María Gabriela Sánchez, llamada así antes de pretender un doble apellido sumándose el de su marido, era una vieja modelo. Vieja no por su edad, sino por ser una figura pasada de moda, hacia ya tiempo que no modelaba.
Casada con un empresario del petróleo, heredero de una fortuna familiar de gran importancia, Maria Gabriela pudo conseguir mucha fama, mucha más de la que hubiera obtenido con el modelaje.
Cuerpo desgarbado y eterno. Como un galgo, sus largas piernas y rodillas anchas parecían no tener fin. Se encorvaba ligeramente y los huesos de su columna vertebral daban la sensación de un collar de perlas. Al caminar se podía ver que mantenía un rumbo fijo rememorando constantemente los años de pasarela que habían marcado su juventud. Un paso tras otro podíamos ver como nunca bajaba la mirada. Siempre mantenía una actitud de importancia, como si nada pasara a su alrededor, como si fuese una continua sesión de fotos.
Su cabello oscuro de terminaciones onduladas finalizaba en unas pocas mechitas que cruzaban su rostro, como si un viento constante de película las volviera rebeldes. Brillante, sedoso, radiante. María Gabriela vivía para el cuidado de su cuerpo, pero más aun de su cabello. Las suaves terminaciones, el color parejo y uniforme mostraban un cabello prolijo y cuidado.
Los hombres. Ella los enloquecía. No faltaba más que una mirada, un movimiento como buscando algo más, que allí estaban, atentos a todas sus exigencias.
Esquivando su sutil belleza, su mirada conducía al escote de María Gabriela. Siempre pronunciados por alguna prenda ajustada sus pechos florecían sugiriendo mucho para ver. Grandes, pero separados como apuntando a puntos cardinales opuestos, dejaban ver entre ellos un marcado esternón.

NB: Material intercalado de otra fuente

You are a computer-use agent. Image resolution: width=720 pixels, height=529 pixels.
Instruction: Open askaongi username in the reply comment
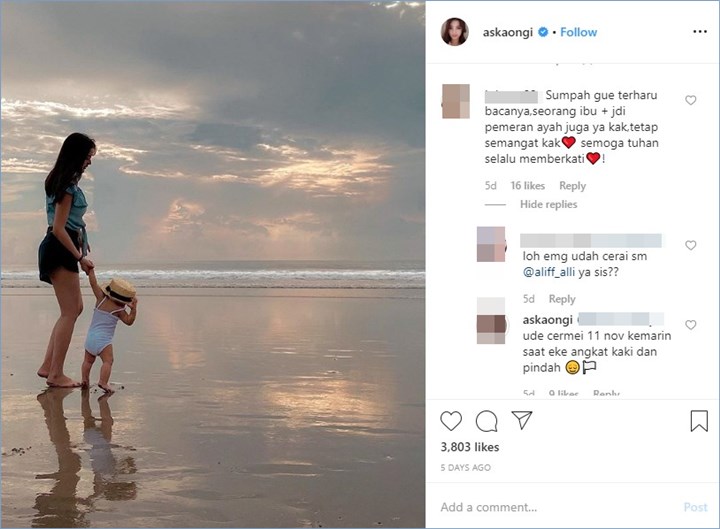[x=549, y=319]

María Gabriela usaba ropa cara. En realidad lucia como ropa cara, pero nadie sabia si así lo era, porque cualquier prenda que se posaba en su cuerpo encontraba la manera de lucirse. Suaves sedas, y minuciosas prendas interiores conformaban su cotidiana vestimenta. Maria Gabriela adoraba que se notara la ausencia de grandes prendas íntimas. Contribuía a la imaginación, al jugueteo.
Los dorados y los brillos eran comunes detalles que resaltaban en su vestuario. Los zapatos italianos, ayudantes incondicionales, sumaban a la altura de Maria Gabriela unos 8 cm. Increíbles taco agujas sostenían alrededor de unos 64 kilogramos de una figura esbelta y refinada. Ayudaban en su postura, modelaban su cuerpo.
Le gustaban los brillos, pero más aún el maquillaje. Adornaba su rostro con millones de colores siempre eligiendo una gama determinada que combinase perfectamente con el vestuario del día. María Gabriela no repetía vestuario. Las pesadas sombras sobre sus parpados alegraban sus tristes ojos color café y el labial rojo acentuaba sus carnosos labios, que siempre permanecían húmedos. Nadie entendía como lograba que se convirtieran en un objeto de tanta sensualidad y generadores de actos de locura.
Pero lo más bello que tenía María Gabriela era su piel. Tersa y suave. Sensible. Limpia. Plenamente virgen, como si nunca se hubiera afrontado con trabajo alguno. Rosas, violetas, sándalo. Así solía oler. Siempre con una fragancia de alguna crema importada. María Gabriela no escatimaba en las cosas que la hacían sentir bien, que la hacían ver bien.
¿Podía haber alguien más bonito que ella? María Gabriela no lo creía. Su marido, sí.
Merodeaba curiosa el lugar del asesinato. Con paso sigiloso y vigilante, observaba cada detalle. Su marido se encontraba junto a ella. Era el principal sospechoso de la muerte de aquella hermosa mujer que reposaba en el suelo de su casa.
Ella lo quería así. Ser la más linda. La única. Para todos.
(Actualmente, su marido se encuentra exiliado del país. María Gabriela no pudo soportar la carga de una muerte y se suicido).